La directrice financière aurait tout mis en œuvre pour que les virements soient versés sur un compte espagnol, poursuit 100,7 ; face aux personnes qui posaient des questions critiques, elle aurait inventé des histoires pour légitimer ces transactions. Au cours des mois qui ont précédé le début de la fraude, elle aurait restreint l’accès des autres collaborateurs aux logiciels de comptabilité ; les collaborateurs considérés comme critiques et consciencieux auraient quitté le service financier au cours de cette période. Les experts financiers critiquent également les banques auprès de 100,7 : il est incompréhensible qu’elles aient systématiquement négligé, sur plus de 120 virements, le fait que le numéro IBAN et le titulaire du compte ne correspondaient pas.

Lundi en fin d’après-midi, l’Église catholique s’est exprimée pour la première fois sur cette affaire, après que la cellule de crise dirigée par l’ancien consultant en gestion Christian Billon eut rencontré l’archevêque Jean-Claude Hollerich et d’autres représentants de l’archidiocèse. Le cardinal Hollerich a fait part de son indignation face à ce détournement de fonds et a assuré la cellule de crise de son soutien total afin que la confiance en Caritas soit rétablie. L’agence de presse allemande (DPA) a relayé le communiqué de l’archevêché, ce qui a conduit les grands organes de presse germanophones à se faire l’écho, pour la première fois, de cette « fraude de plusieurs millions » mardi. Jusqu’alors, seuls des journaux de la Grande Région avaient rendu compte de cette affaire.
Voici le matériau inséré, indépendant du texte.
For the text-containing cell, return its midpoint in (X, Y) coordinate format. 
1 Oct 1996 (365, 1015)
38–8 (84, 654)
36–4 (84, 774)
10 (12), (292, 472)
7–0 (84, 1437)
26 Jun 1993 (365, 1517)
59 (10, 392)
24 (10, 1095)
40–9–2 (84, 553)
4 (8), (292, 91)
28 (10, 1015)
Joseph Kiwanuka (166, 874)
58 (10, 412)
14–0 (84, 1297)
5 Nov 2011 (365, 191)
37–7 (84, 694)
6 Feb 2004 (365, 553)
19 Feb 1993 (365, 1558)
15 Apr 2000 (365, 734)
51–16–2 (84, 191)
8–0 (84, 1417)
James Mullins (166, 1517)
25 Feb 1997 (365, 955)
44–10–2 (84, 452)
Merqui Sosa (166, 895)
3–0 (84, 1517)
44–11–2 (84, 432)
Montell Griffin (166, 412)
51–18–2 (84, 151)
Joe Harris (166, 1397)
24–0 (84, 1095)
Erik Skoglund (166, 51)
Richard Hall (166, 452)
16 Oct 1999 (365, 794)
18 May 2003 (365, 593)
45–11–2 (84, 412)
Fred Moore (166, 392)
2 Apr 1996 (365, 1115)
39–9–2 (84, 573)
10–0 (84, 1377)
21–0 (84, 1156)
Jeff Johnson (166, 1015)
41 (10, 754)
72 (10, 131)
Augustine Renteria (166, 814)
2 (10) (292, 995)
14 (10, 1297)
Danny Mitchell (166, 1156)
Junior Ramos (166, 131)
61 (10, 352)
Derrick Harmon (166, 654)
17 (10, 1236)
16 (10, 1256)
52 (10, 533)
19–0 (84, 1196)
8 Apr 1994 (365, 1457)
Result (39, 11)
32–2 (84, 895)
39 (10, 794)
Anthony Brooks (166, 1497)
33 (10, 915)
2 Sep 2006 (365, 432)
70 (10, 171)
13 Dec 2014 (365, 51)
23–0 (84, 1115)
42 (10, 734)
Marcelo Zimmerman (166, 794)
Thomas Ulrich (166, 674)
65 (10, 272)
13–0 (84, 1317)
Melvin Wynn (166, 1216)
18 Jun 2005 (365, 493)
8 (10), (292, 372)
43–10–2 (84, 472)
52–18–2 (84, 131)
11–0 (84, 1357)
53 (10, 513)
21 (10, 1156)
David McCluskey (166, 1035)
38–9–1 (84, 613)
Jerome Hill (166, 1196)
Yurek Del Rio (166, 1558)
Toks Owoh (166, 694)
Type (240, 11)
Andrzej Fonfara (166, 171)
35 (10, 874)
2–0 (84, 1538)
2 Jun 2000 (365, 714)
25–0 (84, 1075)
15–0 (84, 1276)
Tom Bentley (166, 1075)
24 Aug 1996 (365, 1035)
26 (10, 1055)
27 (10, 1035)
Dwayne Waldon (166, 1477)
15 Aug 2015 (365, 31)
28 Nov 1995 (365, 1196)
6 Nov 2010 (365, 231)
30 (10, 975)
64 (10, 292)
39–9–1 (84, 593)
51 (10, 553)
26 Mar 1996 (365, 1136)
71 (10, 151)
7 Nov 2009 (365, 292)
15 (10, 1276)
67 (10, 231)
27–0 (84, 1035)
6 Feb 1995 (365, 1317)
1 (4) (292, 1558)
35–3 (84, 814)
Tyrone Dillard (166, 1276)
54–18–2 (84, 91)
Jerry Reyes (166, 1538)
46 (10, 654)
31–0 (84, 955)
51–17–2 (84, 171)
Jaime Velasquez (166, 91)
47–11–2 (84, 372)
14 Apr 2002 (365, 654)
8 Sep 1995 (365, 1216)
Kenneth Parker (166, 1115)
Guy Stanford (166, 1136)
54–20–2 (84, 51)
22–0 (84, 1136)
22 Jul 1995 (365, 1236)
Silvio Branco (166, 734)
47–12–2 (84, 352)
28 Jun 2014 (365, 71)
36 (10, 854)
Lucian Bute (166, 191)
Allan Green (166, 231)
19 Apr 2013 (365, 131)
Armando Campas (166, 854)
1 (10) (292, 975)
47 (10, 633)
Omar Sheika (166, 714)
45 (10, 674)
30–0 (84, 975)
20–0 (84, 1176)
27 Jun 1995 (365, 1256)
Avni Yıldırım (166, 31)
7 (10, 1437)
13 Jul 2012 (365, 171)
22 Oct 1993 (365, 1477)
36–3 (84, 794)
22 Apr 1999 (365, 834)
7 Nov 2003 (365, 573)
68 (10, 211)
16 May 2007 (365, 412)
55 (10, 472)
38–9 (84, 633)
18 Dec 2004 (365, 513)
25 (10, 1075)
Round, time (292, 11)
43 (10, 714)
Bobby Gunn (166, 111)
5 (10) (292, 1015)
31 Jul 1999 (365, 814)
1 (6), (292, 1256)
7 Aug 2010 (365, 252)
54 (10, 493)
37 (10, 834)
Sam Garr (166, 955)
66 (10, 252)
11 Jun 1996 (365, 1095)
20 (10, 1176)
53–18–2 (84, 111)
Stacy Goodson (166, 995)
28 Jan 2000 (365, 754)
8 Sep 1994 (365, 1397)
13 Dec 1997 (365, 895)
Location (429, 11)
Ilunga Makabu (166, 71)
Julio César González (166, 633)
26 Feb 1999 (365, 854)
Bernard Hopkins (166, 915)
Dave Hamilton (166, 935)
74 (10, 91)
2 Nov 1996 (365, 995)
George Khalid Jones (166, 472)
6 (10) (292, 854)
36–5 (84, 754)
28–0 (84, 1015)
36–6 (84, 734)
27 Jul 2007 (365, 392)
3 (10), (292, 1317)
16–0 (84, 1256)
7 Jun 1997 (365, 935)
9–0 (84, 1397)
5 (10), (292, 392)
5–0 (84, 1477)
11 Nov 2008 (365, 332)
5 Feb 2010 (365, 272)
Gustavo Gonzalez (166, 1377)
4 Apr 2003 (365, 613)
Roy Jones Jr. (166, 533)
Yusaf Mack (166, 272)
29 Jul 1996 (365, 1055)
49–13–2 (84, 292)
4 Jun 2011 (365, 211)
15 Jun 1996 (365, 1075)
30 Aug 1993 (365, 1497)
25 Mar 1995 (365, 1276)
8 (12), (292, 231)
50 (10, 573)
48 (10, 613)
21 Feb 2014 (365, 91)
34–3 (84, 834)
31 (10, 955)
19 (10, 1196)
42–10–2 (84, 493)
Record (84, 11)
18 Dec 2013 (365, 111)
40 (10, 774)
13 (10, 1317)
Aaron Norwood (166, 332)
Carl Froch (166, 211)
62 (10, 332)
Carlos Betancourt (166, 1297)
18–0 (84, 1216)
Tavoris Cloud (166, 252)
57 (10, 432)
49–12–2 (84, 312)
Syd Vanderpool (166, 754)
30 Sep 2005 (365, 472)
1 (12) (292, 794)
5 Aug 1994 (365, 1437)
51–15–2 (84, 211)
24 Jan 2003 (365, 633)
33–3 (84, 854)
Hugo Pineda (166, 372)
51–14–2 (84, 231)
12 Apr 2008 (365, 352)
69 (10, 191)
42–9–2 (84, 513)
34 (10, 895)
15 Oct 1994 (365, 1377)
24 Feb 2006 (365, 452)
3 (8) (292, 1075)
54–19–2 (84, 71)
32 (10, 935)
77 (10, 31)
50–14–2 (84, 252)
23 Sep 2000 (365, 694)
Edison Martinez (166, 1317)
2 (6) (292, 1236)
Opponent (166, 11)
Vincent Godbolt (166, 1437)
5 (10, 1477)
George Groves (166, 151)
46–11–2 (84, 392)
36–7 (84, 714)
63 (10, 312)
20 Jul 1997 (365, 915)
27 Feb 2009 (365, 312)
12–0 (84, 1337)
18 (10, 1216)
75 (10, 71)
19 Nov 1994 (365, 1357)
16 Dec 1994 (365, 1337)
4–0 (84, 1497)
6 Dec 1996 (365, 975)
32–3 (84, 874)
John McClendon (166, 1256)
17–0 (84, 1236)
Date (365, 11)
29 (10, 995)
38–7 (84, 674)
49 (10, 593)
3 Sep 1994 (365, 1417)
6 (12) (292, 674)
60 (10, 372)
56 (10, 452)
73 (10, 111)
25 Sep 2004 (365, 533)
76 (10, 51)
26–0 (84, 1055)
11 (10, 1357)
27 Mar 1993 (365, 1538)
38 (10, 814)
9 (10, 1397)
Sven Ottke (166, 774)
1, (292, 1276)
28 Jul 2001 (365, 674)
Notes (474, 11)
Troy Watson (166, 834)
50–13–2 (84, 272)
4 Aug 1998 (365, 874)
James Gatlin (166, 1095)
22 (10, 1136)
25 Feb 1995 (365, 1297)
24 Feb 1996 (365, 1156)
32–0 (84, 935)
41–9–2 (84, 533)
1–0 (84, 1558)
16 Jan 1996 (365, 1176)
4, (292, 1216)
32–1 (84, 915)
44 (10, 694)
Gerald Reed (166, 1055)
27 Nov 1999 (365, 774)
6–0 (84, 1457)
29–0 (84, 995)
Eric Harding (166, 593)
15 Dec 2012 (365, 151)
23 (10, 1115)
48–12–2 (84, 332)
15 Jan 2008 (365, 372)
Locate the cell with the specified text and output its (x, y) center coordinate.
Mardi, le Premier ministre Luc Frieden s’est entretenu avec d’autres membres du gouvernement (le vice-Premier ministre et ministre des Affaires étrangères Xavier Bettel, le ministre de l’Éducation Claude Meisch, le ministre de la Famille Max Hahn, le ministre des Finances Gilles Roth et la ministre de la Santé Martine Deprez). Après avoir été informés par la cellule de crise des derniers développements, ils ont décidé de rétablir le soutien de l’État : toutefois, celui-ci sera réservé exclusivement aux entités de Caritas qui ne sont pas touchées par le scandale financier.